[[ Supplied records, beginning ]]
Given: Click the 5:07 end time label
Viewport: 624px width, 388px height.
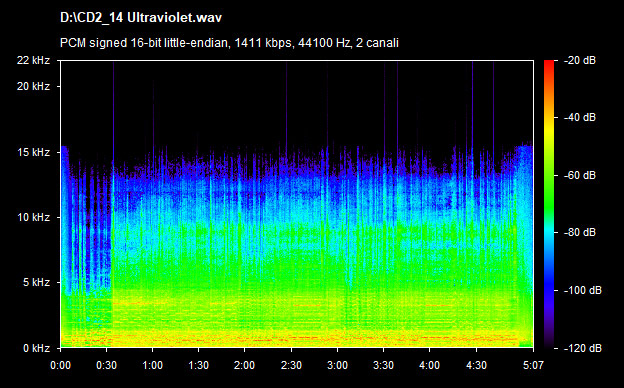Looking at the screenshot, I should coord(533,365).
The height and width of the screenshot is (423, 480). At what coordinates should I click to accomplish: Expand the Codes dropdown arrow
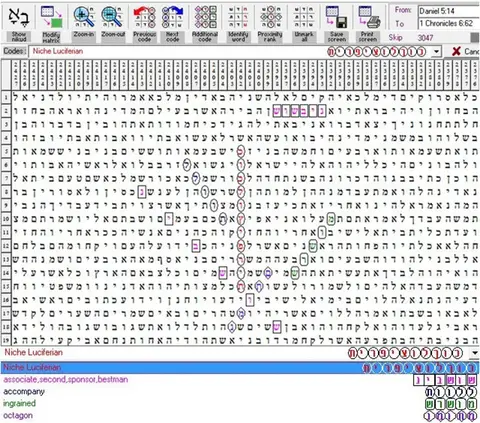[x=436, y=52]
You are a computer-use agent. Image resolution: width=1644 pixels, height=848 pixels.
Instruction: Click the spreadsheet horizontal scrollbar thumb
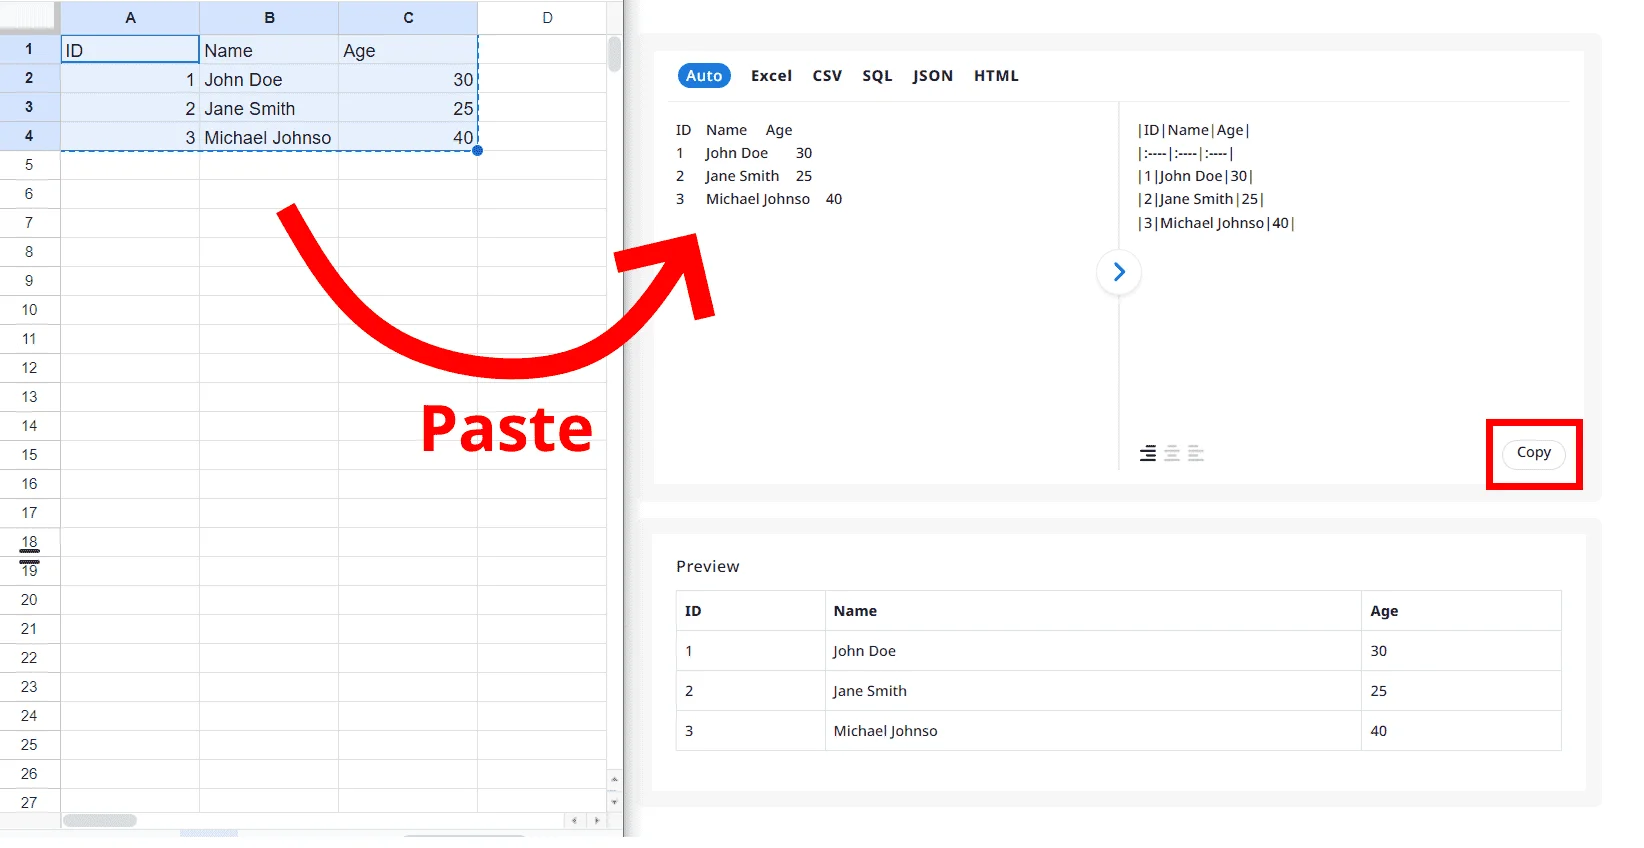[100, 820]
[[ Supplied records, end ]]
§ Work instructions: Type out each line of the records above exactly, skipping any pictures.

§ Solution:
Given: Click the 5:07 end time label
Viewport: 624px width, 388px height.
Looking at the screenshot, I should coord(533,365).
The height and width of the screenshot is (423, 480). At what coordinates should I click to accomplish: Expand the Codes dropdown arrow
[x=436, y=52]
You are a computer-use agent. Image resolution: width=1644 pixels, height=848 pixels.
Instruction: Click the spreadsheet horizontal scrollbar thumb
[100, 820]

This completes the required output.